Los aportes al sistema, en el 2005 fueron de $729 mil millones de pesos y es posible que este año alcancen la no despreciable suma de $800 mil millones. Estos recursos deben contribuir a la prevención y atención tanto de los accidentes de trabajo como de las enfermedades profesionales.
En el caso de los primeros, accidentes de trabajo, cuyos reportes han venido aumentando durante los últimos años, se presentaron 248 mil en el 2005, lo que significa una tasa del 7.7% sobre los empleados cubiertos, comparable a los estándares internacionales que se ubican entre el 5% y el 7%. Por el contrario, en las enfermedades profesionales, donde se reportaron 1.453 casos en el 2005, es un poco más del 10% del estándar mundial.

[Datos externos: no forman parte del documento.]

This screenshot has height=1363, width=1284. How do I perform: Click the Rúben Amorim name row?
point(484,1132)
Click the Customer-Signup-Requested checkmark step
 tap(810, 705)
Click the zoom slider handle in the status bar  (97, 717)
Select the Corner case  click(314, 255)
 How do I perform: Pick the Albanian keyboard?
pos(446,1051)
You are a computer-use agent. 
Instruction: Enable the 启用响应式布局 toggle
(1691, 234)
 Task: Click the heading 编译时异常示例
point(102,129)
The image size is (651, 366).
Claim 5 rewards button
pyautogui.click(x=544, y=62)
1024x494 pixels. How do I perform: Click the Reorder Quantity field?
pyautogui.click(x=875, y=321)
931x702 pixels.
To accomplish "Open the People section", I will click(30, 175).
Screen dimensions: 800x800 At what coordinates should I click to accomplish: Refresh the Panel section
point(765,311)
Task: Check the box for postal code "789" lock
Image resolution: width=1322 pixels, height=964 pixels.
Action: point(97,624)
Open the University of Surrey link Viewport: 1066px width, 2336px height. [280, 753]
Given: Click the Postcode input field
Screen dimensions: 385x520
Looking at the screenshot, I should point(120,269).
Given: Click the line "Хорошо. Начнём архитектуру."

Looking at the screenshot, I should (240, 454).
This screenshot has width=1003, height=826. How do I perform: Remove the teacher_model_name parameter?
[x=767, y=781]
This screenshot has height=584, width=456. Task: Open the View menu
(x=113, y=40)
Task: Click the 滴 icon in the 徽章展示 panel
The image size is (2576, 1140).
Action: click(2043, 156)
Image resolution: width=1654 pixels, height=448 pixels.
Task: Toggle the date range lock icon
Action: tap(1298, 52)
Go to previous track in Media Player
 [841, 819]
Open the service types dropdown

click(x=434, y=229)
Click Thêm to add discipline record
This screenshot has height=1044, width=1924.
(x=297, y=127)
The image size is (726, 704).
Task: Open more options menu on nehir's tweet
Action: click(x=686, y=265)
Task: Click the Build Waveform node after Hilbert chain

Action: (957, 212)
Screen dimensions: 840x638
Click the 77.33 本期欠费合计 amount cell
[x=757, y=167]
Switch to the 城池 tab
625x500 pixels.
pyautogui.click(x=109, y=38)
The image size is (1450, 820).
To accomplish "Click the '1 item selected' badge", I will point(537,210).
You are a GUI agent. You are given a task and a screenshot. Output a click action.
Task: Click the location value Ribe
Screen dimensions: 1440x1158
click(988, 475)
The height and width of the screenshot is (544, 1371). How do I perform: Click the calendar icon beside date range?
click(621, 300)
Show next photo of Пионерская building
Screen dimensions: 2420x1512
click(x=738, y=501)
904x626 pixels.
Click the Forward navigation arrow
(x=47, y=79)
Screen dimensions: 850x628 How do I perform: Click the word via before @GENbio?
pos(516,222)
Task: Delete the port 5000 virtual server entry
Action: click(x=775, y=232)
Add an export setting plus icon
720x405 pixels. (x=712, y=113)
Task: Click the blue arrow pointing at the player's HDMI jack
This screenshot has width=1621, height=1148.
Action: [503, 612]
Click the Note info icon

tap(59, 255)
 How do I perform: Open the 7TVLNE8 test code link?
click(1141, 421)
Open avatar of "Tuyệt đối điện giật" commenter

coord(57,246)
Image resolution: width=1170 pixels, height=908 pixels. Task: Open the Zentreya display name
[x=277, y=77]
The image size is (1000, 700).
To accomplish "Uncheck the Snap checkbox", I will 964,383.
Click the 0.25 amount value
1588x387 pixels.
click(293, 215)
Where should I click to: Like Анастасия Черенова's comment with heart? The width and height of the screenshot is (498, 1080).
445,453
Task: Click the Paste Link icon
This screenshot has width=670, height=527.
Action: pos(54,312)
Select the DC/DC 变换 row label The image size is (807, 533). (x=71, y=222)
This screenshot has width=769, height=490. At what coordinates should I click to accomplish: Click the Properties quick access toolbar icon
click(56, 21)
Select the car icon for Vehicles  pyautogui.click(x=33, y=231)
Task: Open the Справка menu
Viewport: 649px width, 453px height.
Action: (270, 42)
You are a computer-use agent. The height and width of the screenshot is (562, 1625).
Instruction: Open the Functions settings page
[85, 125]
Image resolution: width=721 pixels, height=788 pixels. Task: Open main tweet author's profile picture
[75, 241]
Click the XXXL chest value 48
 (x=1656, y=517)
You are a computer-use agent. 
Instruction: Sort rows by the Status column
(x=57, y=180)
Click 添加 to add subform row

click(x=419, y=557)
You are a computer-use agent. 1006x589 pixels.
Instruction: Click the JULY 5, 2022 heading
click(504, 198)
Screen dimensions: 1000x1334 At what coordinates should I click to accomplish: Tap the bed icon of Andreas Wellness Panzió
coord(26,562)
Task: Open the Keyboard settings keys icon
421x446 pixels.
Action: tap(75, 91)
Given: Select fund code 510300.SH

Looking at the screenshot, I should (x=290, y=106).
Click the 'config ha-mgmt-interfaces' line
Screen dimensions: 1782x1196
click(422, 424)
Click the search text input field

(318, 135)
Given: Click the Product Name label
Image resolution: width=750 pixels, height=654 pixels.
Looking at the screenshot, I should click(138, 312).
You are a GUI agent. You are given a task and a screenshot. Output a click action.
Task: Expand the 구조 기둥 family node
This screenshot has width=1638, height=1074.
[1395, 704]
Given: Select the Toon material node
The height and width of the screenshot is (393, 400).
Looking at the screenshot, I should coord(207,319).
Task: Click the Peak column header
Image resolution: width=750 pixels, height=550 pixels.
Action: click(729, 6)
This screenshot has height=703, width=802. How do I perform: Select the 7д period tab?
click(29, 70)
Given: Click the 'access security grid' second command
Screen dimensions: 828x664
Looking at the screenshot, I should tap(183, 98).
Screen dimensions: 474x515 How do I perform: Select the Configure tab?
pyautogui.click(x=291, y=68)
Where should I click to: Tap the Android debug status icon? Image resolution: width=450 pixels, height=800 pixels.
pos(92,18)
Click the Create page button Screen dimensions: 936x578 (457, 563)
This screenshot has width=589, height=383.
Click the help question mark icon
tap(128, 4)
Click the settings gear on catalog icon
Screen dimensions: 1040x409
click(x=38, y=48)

Por esa razón puede pensarse que una parte importante de las actuales enfermedades profesionales están siendo cubiertas de forma directa por los recursos de la salud, lo cual presenta un enorme reto para todos los actores, púes ello presiona indebidamente el balance de este sector.
En mi criterio, los problemas de cobertura del sistema, el posible subregistro en enfermedades profesionales y la evaluación de la efectividad de las medidas preventivas (aspecto en el cual las evaluaciones de impacto son escasas), deben ser el centro del debate sobre los riesgos profesionales y no la inconveniente iniciativa de garantizar al Seguro Social, un mercado monopólico con los empleados públicos.
Colombia asumió, desde 1993, que la prestación de la seguridad social debe realizarse bajo un esquema de aseguramiento, dentro del cual la sana competencia es un requisito indispensable y deseable.
Más allá de la discusión sobre la rentabilidad del negocio, los riesgos profesionales tienen un valor social enorme como sistema de prevención. Por ello no es sano verlos simplemente como un negocio.